San Elzeario o Elzearo de Sabran, Laico
Septiembre 27
Martirologio Romano: En París, en Francia, san Elzearo de Sabran, conde de Arian, que viviendo la virginidad y todas las virtudes con su esposa, la beata Delfina, murió en la flor de la edad (1323).
Martirologio Romano: En París, en Francia, san Elzearo de Sabran, conde de Arian, que viviendo la virginidad y todas las virtudes con su esposa, la beata Delfina, murió en la flor de la edad (1323).

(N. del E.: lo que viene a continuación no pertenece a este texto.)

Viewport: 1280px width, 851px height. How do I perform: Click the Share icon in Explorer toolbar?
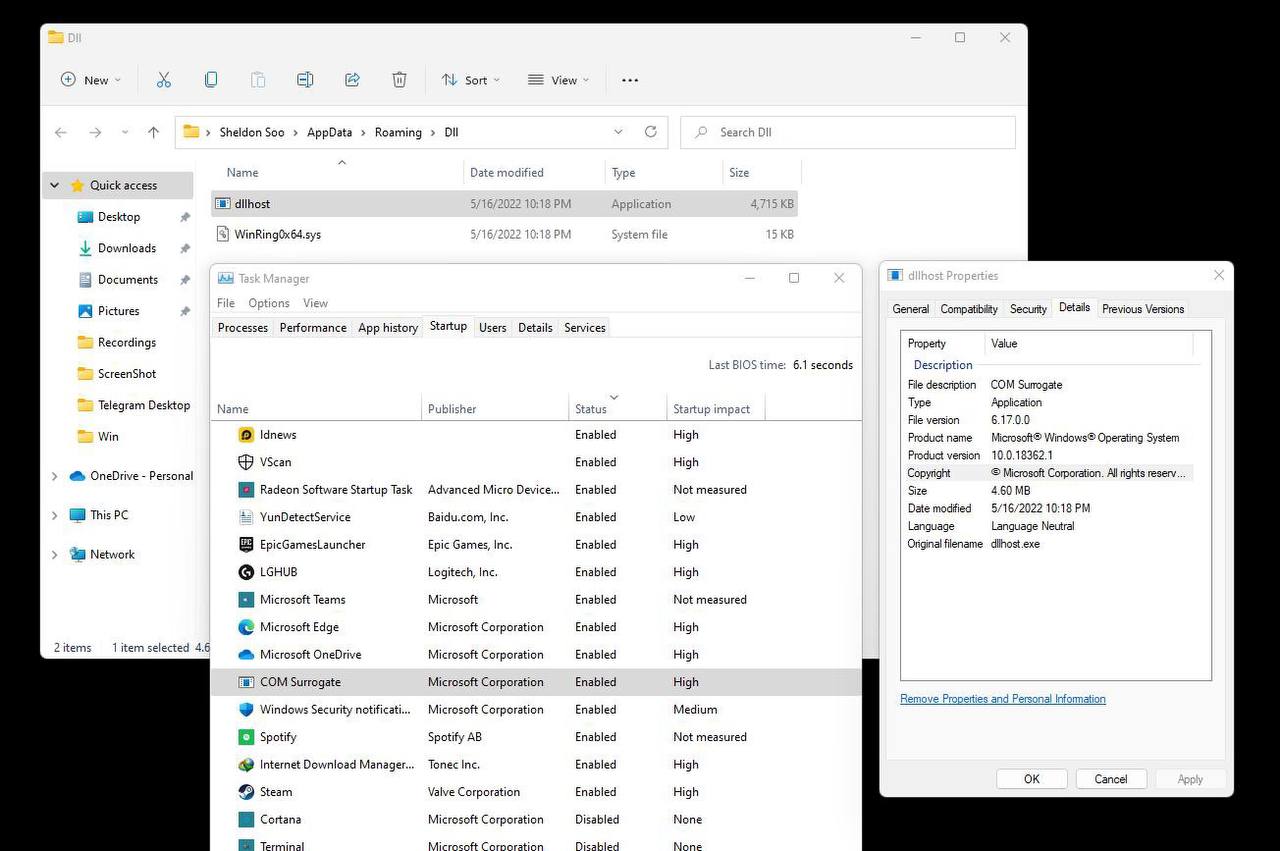point(352,80)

Fecha de canonización: Fue canonizado solemnemente en la
basílica de San Pedro de Roma por el papa Urbano V el 1 de abril de
1369.
Elzeario de Sabrán y Delfina de Provenza, esposos, vivieron virginalmente el matrimonio. Vistieron el hábito de la Tercera Orden Franciscana, cuyo espíritu orientó y conformó sus vidas. De condición noble y rica, distribuían abundantes limosnas a los pobres, y se dedicaban de continuo a la oración y a las obras buenas. La Beata Delfina vivió 35 años en santa viudez.

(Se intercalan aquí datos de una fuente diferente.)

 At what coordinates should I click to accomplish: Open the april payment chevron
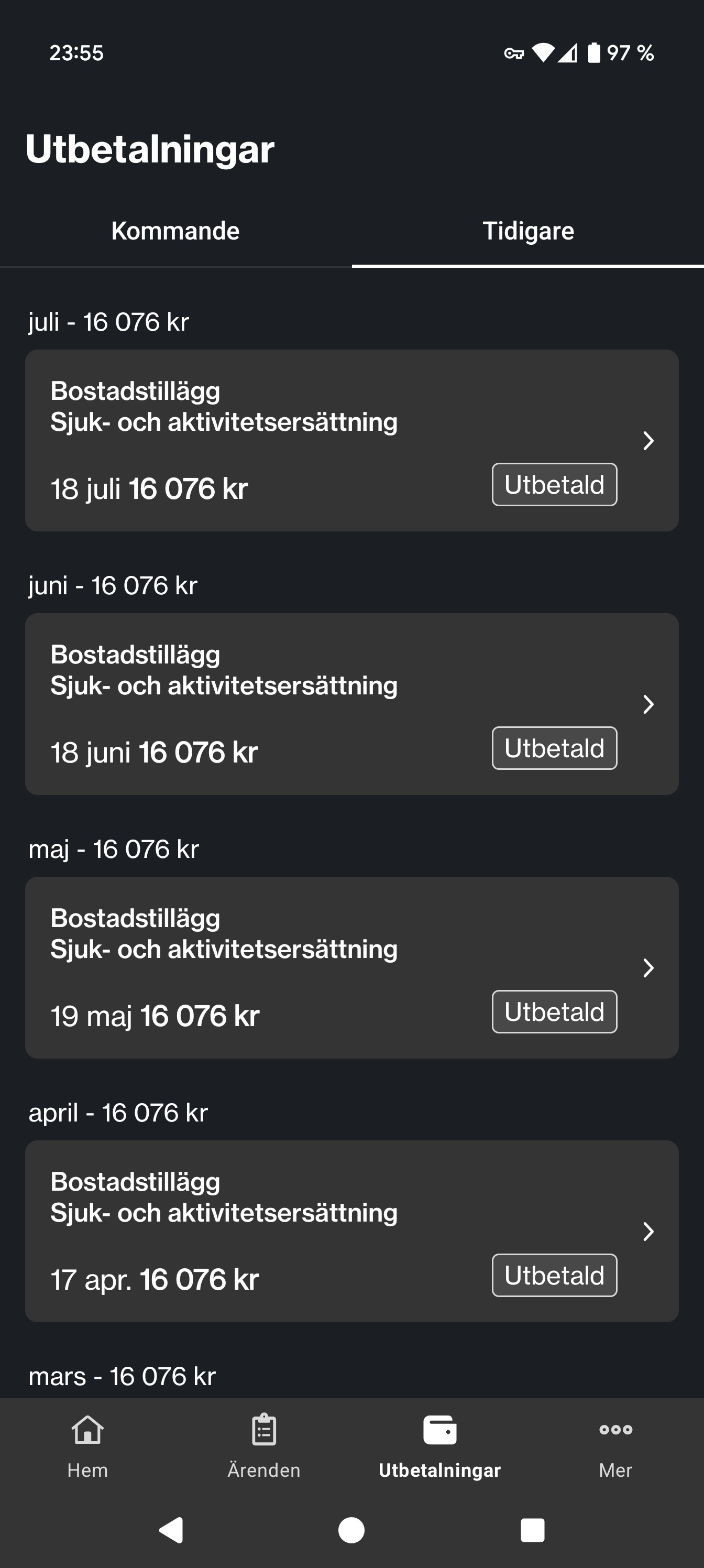(x=648, y=1232)
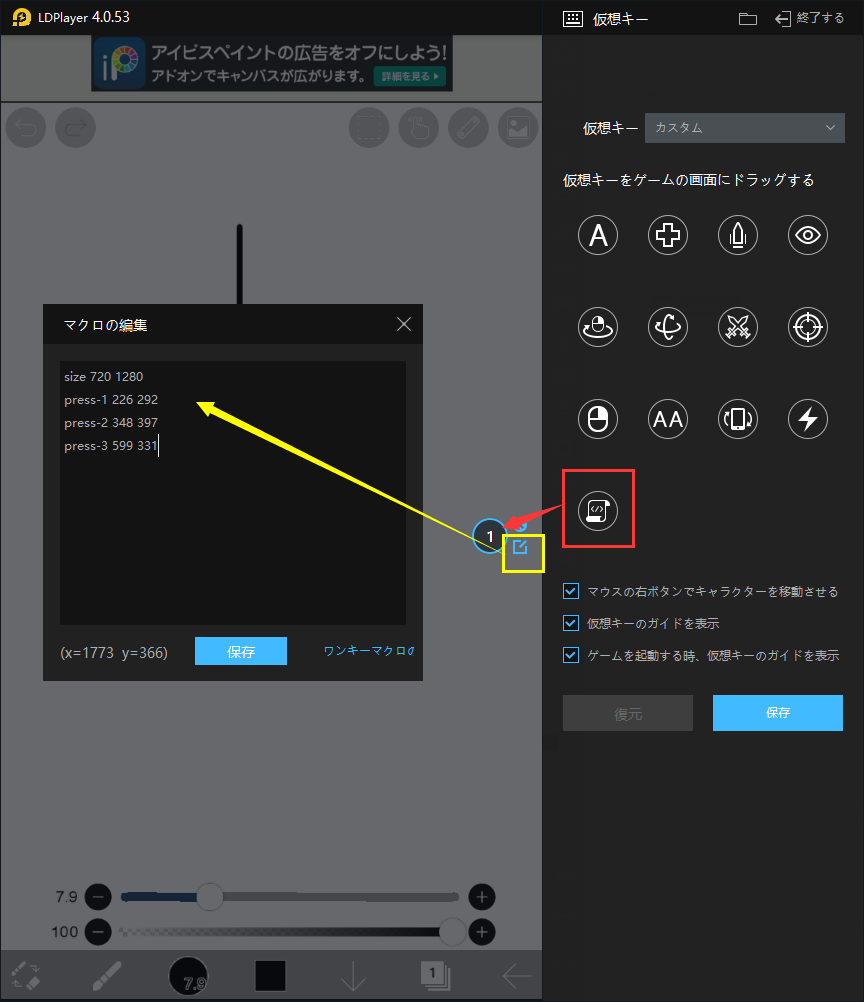Screen dimensions: 864x1002
Task: Switch to the 仮想キー keyboard tab
Action: pyautogui.click(x=571, y=18)
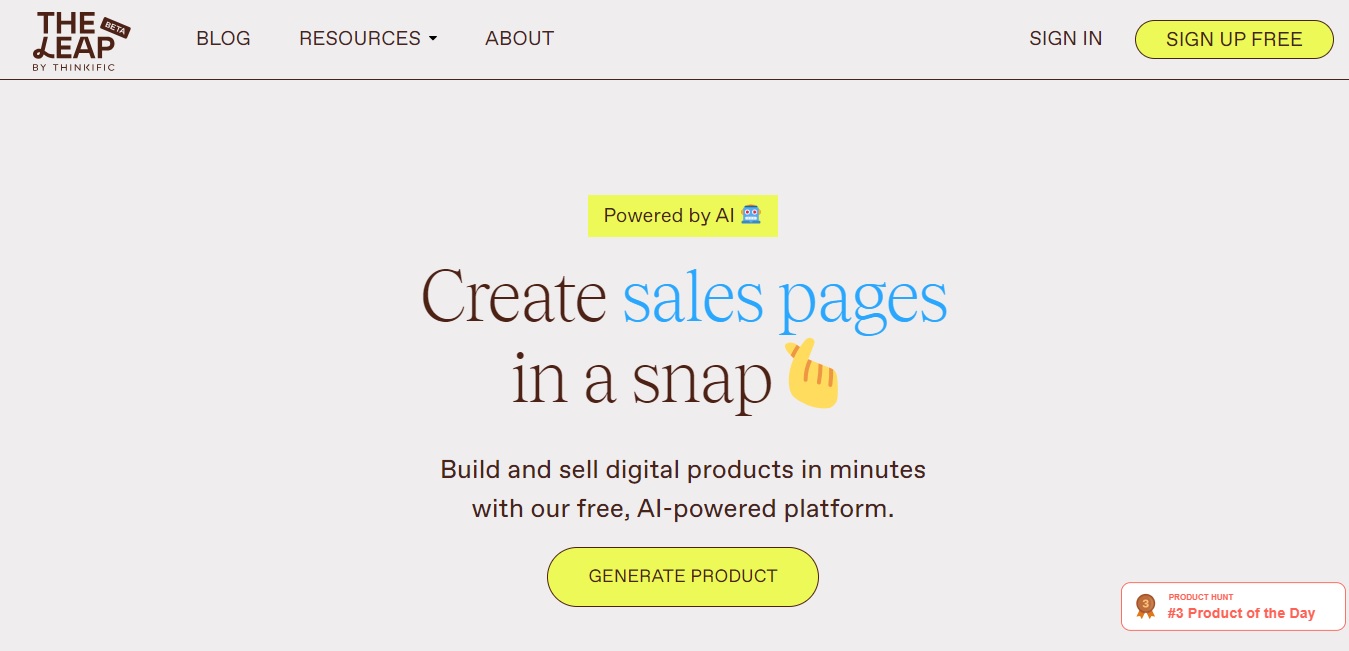Click the finger snap emoji in the headline
The height and width of the screenshot is (651, 1349).
pyautogui.click(x=812, y=374)
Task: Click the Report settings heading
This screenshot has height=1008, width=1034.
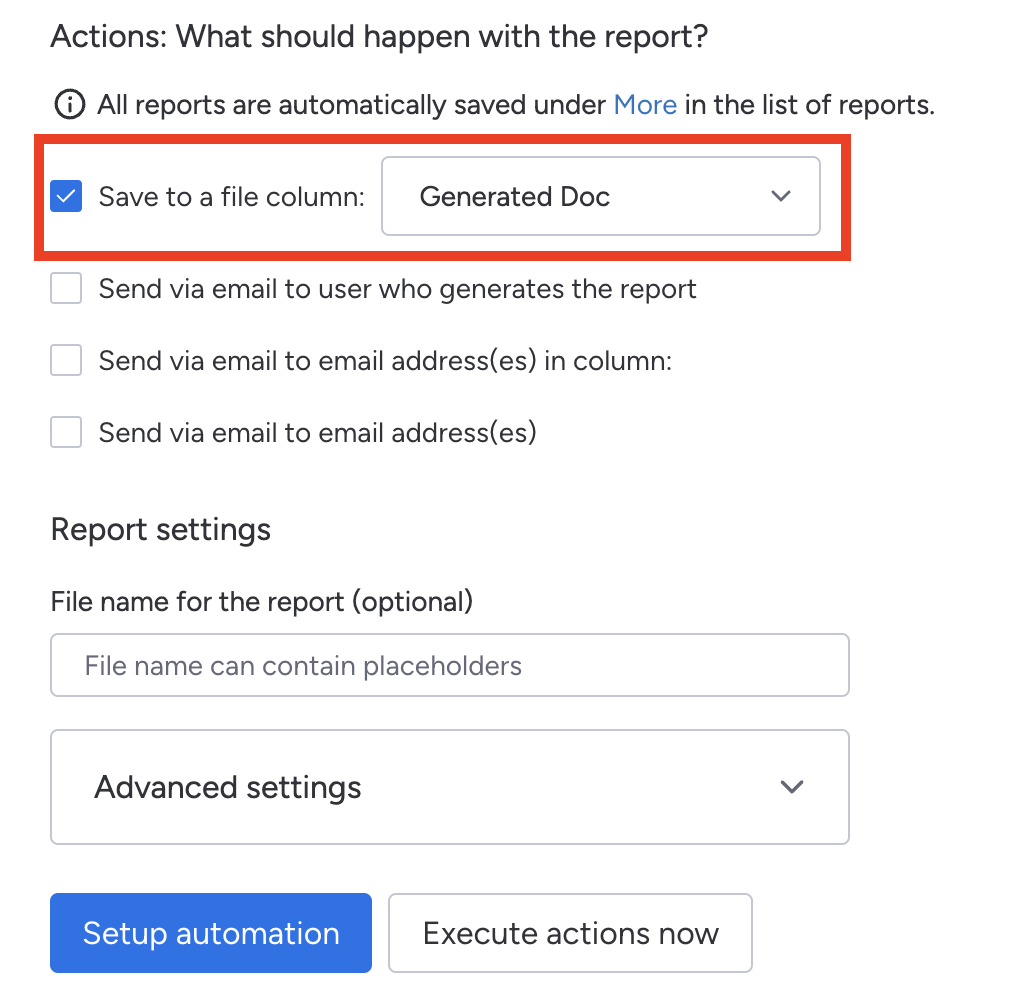Action: click(x=161, y=529)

Tengamos en cuenta, antes de entrar en la vida de este
matrimonio santo, que también la santidad, como todas las cosas, sufre las
influencias del ambiente. Muchas cosas hay en los santos enteramente acordes con
las ideas del tiempo en que vivieron, y que hoy, o no resultarían imitables, o
en algunos casos podrían llegar a ser perjudiciales. Esto no quita para que
podamos leer con fruto su vida, porque aunque no podamos imitar detalladamente
los ejemplos concretos que nos dieron, podemos y debemos, en cambio, sentir el
estímulo que supone la contemplación de la generosidad con que ellos
respondieron al llamamiento divino. Así, aunque en la vida de este santo
matrimonio haya cosas que choquen con nuestra mentalidad actual, no podemos
menos de reconocer que constituye un magnífico ejemplo de dócil entrega a los
impulsos del Espíritu Santo y que en lo sustancial puede servir como actualísima
lección de lo que ha de ser un hogar
cristiano.
Catorce años tenía Delfina, nacida en Puimichel (Provenza) en
1282, cuando le propusieron el matrimonio con Elzear, quien había nacido en
Aussouis (Provenza) el año 1285, y era dos años más joven que ella. Y a sus
catorce años, rechazó con energía aquella unión que le proponían. Sin embargo, y
cediendo a los consejos de un franciscano, terminó por consentir, y dos años
después se celebró el matrimonio. Los dos jovencitos así unidos, quedaron solos
después de cuatro días de fiesta, y entonces tuvo lugar en realidad,
históricamente demostrado, lo que tantas veces ha sido un elemento claramente
legendario en la vida de los santos. Solos en su cámara nupcial, Delfina mostró
a su esposo el gran deseo que tenía de quedar siempre virgen. Él consintió en
ello, pero sin querer en manera alguna obligarse con voto, como ella se lo
pedía. Entonces ella insistió una y otra vez en los ejemplos de San Alejo y de
Santa Cecilia, en consideraciones sobre la brevedad de esta vida, lo
despreciable del mundo, lo hermoso de la gloria eterna. Con todo, Elzear no
consentía en el voto, aunque continuaba respetando la virginidad de su esposa.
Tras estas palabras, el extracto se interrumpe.